• TASK TO CARRY OUT: Nothing in the records may change when you print them out again.

• INPUT DATA:

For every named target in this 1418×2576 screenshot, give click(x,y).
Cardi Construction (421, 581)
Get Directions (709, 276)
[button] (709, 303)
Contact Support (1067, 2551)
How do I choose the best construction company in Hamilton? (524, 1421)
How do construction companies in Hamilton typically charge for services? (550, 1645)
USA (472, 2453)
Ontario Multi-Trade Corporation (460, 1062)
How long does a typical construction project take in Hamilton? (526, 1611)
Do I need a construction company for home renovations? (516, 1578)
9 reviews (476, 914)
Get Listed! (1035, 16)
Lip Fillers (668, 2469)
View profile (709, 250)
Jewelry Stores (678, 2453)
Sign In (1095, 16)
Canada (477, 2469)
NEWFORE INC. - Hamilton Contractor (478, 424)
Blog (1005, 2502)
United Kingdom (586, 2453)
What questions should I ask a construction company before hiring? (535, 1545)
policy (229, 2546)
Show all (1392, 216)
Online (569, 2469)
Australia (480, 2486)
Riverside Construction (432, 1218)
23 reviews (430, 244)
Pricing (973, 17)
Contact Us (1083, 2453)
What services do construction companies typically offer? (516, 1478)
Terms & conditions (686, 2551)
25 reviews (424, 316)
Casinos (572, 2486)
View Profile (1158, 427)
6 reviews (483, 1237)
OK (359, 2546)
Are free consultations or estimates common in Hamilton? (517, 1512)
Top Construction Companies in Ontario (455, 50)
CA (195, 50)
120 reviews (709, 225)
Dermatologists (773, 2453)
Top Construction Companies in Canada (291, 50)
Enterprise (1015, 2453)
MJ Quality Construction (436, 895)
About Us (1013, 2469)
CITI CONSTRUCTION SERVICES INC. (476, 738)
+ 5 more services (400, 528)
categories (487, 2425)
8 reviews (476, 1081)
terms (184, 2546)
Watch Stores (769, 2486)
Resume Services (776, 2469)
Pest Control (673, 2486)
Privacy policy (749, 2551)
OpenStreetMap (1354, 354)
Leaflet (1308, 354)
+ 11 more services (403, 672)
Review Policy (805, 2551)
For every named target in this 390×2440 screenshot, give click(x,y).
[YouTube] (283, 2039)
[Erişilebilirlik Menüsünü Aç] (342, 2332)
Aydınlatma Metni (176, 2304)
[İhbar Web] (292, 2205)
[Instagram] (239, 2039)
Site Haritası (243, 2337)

• SOLUTION FOR THIS EXERCISE:
For every named target in this 1418×2576 screenshot, give click(x,y).
Cardi Construction (421, 581)
Get Directions (709, 276)
[button] (709, 303)
Contact Support (1067, 2551)
How do I choose the best construction company in Hamilton? (524, 1421)
How do construction companies in Hamilton typically charge for services? (550, 1645)
USA (472, 2453)
Ontario Multi-Trade Corporation (460, 1062)
How long does a typical construction project take in Hamilton? (526, 1611)
Do I need a construction company for home renovations? (516, 1578)
9 reviews (476, 914)
Get Listed! (1035, 16)
Lip Fillers (668, 2469)
View profile (709, 250)
Jewelry Stores (678, 2453)
Sign In (1095, 16)
Canada (477, 2469)
NEWFORE INC. - Hamilton Contractor (478, 424)
Blog (1005, 2502)
United Kingdom (586, 2453)
What questions should I ask a construction company before hiring? (535, 1545)
policy (229, 2546)
Show all (1392, 216)
Online (569, 2469)
Australia (480, 2486)
Riverside Construction (432, 1218)
23 reviews (430, 244)
Pricing (973, 17)
Contact Us (1083, 2453)
What services do construction companies typically offer? (516, 1478)
Terms & conditions (686, 2551)
25 reviews (424, 316)
Casinos (572, 2486)
View Profile (1158, 427)
6 reviews (483, 1237)
OK (359, 2546)
Are free consultations or estimates common in Hamilton? (517, 1512)
Top Construction Companies in Ontario (455, 50)
CA (195, 50)
120 reviews (709, 225)
Dermatologists (773, 2453)
Top Construction Companies in Canada (291, 50)
Enterprise (1015, 2453)
MJ Quality Construction (436, 895)
About Us (1013, 2469)
CITI CONSTRUCTION SERVICES INC. (476, 738)
+ 5 more services (400, 528)
categories (487, 2425)
8 reviews (476, 1081)
terms (184, 2546)
Watch Stores (769, 2486)
Resume Services (776, 2469)
Pest Control (673, 2486)
Privacy policy (749, 2551)
OpenStreetMap (1354, 354)
Leaflet (1308, 354)
+ 11 more services (403, 672)
Review Policy (805, 2551)
For every named target in this 390×2440 screenshot, give click(x,y).
[YouTube] (283, 2039)
[Erişilebilirlik Menüsünü Aç] (342, 2332)
Aydınlatma Metni (176, 2304)
[İhbar Web] (292, 2205)
[Instagram] (239, 2039)
Site Haritası (243, 2337)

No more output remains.